* BEGIN RAW RECORDS *
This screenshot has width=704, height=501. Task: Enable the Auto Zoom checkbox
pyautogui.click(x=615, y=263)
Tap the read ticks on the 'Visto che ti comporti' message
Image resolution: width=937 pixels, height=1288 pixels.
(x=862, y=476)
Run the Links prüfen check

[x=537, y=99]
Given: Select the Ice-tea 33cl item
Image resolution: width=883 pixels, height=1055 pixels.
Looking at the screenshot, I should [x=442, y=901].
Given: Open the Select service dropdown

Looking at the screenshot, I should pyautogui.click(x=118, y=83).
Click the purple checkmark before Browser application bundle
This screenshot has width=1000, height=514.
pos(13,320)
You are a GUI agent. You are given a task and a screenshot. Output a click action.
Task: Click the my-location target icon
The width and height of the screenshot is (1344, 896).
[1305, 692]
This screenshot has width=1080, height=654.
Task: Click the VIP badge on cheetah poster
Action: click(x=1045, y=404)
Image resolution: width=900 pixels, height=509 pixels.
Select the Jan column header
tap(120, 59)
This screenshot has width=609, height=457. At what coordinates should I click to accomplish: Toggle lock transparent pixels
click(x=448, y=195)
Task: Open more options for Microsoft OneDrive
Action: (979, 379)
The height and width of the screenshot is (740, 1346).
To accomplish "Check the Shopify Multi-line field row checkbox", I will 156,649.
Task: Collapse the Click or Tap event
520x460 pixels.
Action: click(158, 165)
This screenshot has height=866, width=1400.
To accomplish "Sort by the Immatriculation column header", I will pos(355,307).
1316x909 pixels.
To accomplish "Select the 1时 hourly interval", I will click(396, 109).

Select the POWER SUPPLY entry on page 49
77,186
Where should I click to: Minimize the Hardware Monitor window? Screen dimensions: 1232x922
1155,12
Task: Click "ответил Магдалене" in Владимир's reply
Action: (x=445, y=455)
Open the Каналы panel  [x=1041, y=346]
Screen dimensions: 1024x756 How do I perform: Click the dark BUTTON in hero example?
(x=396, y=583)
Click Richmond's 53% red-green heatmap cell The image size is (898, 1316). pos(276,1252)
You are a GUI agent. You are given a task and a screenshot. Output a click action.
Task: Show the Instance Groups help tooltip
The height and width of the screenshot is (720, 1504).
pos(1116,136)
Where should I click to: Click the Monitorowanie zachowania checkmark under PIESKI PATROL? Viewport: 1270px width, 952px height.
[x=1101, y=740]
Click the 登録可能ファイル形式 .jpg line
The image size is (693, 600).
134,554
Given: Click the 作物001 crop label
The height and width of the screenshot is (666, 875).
* END RAW RECORDS *
* **TASK INSTRUCTIONS**
Reproduce all of the data above, changing every occurrence of "checkbox" to "check box" and leaving everything else as it is.

* **EXPECTED ANSWER**
This screenshot has width=704, height=501. Task: Enable the Auto Zoom check box
pyautogui.click(x=615, y=263)
Tap the read ticks on the 'Visto che ti comporti' message
Image resolution: width=937 pixels, height=1288 pixels.
(x=862, y=476)
Run the Links prüfen check

[x=537, y=99]
Given: Select the Ice-tea 33cl item
Image resolution: width=883 pixels, height=1055 pixels.
Looking at the screenshot, I should [x=442, y=901].
Given: Open the Select service dropdown

Looking at the screenshot, I should pyautogui.click(x=118, y=83).
Click the purple checkmark before Browser application bundle
This screenshot has width=1000, height=514.
pos(13,320)
You are a GUI agent. You are given a task and a screenshot. Output a click action.
Task: Click the my-location target icon
The width and height of the screenshot is (1344, 896).
[1305, 692]
This screenshot has width=1080, height=654.
Task: Click the VIP badge on cheetah poster
Action: click(x=1045, y=404)
Image resolution: width=900 pixels, height=509 pixels.
Select the Jan column header
tap(120, 59)
This screenshot has width=609, height=457. At what coordinates should I click to accomplish: Toggle lock transparent pixels
click(x=448, y=195)
Task: Open more options for Microsoft OneDrive
Action: (979, 379)
The height and width of the screenshot is (740, 1346).
To accomplish "Check the Shopify Multi-line field row check box", I will 156,649.
Task: Collapse the Click or Tap event
520x460 pixels.
Action: click(158, 165)
This screenshot has height=866, width=1400.
To accomplish "Sort by the Immatriculation column header", I will pos(355,307).
1316x909 pixels.
To accomplish "Select the 1时 hourly interval", I will click(396, 109).

Select the POWER SUPPLY entry on page 49
77,186
Where should I click to: Minimize the Hardware Monitor window? Screen dimensions: 1232x922
1155,12
Task: Click "ответил Магдалене" in Владимир's reply
Action: (x=445, y=455)
Open the Каналы panel  [x=1041, y=346]
Screen dimensions: 1024x756 How do I perform: Click the dark BUTTON in hero example?
(x=396, y=583)
Click Richmond's 53% red-green heatmap cell The image size is (898, 1316). pos(276,1252)
You are a GUI agent. You are given a task and a screenshot. Output a click action.
Task: Show the Instance Groups help tooltip
The height and width of the screenshot is (720, 1504).
pos(1116,136)
Where should I click to: Click the Monitorowanie zachowania checkmark under PIESKI PATROL? Viewport: 1270px width, 952px height.
[x=1101, y=740]
Click the 登録可能ファイル形式 .jpg line
The image size is (693, 600).
134,554
Given: Click the 作物001 crop label
The height and width of the screenshot is (666, 875).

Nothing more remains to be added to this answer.